The report outlines a long-term vision that integrates atmospheric intelligence to optimize energy availability and needs within hybridized grids. It highlights the importance of understanding the operational environment, which includes variable mission profiles, terrain, and atmospheric conditions. The authors argue that effective energy flow characterizations are essential for achieving battlespace dominance, as they allow for better management of energy resources across diverse platforms.
Key components of the system design are discussed, including hardware, sensor data, and automation scripts. The report details various system elements, such as panel temperature monitoring, whole sky image analyses, and solar radiation modeling, which collectively contribute to the optimization of power conversion and energy management.

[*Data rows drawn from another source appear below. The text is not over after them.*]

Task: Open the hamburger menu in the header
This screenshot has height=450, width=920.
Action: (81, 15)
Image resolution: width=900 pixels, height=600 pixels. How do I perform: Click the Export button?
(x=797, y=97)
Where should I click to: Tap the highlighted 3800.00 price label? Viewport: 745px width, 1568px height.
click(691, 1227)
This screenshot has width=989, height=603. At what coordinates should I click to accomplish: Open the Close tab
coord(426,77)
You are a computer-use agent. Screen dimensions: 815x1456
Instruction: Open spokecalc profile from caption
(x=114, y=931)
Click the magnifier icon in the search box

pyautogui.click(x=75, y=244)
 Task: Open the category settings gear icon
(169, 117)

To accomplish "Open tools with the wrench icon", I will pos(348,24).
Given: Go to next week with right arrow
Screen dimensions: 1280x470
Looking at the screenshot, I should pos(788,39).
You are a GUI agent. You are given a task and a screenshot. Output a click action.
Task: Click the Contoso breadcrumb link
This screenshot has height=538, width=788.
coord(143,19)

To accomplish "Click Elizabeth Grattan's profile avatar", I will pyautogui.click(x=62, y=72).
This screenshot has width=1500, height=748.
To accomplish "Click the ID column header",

The integration of artificial intelligence (AI) into the hybrid power grid (AI-HPG) optimization function is a significant focus, as it aims to enhance decision-making processes regarding energy distribution and usage.
The document also presents findings from automated data flow tests, which are crucial for validating the system's performance and ensuring that it can adapt to real-time conditions. These tests are designed to assess the effectiveness of the proposed methodologies in managing energy resources efficiently.
Overall, the report underscores the necessity of developing advanced energy management systems that can operate effectively in complex and dynamic environments. By leveraging atmospheric intelligence and automated data processing, the project aims to create a more resilient and responsive energy infrastructure for military applications, ultimately contributing to the operational success of the U.S. Armed Forces in future combat scenarios. The findings are intended to inform ongoing research and development efforts in the field of hybrid power grids, with the goal of achieving greater energy efficiency and reliability in military operations.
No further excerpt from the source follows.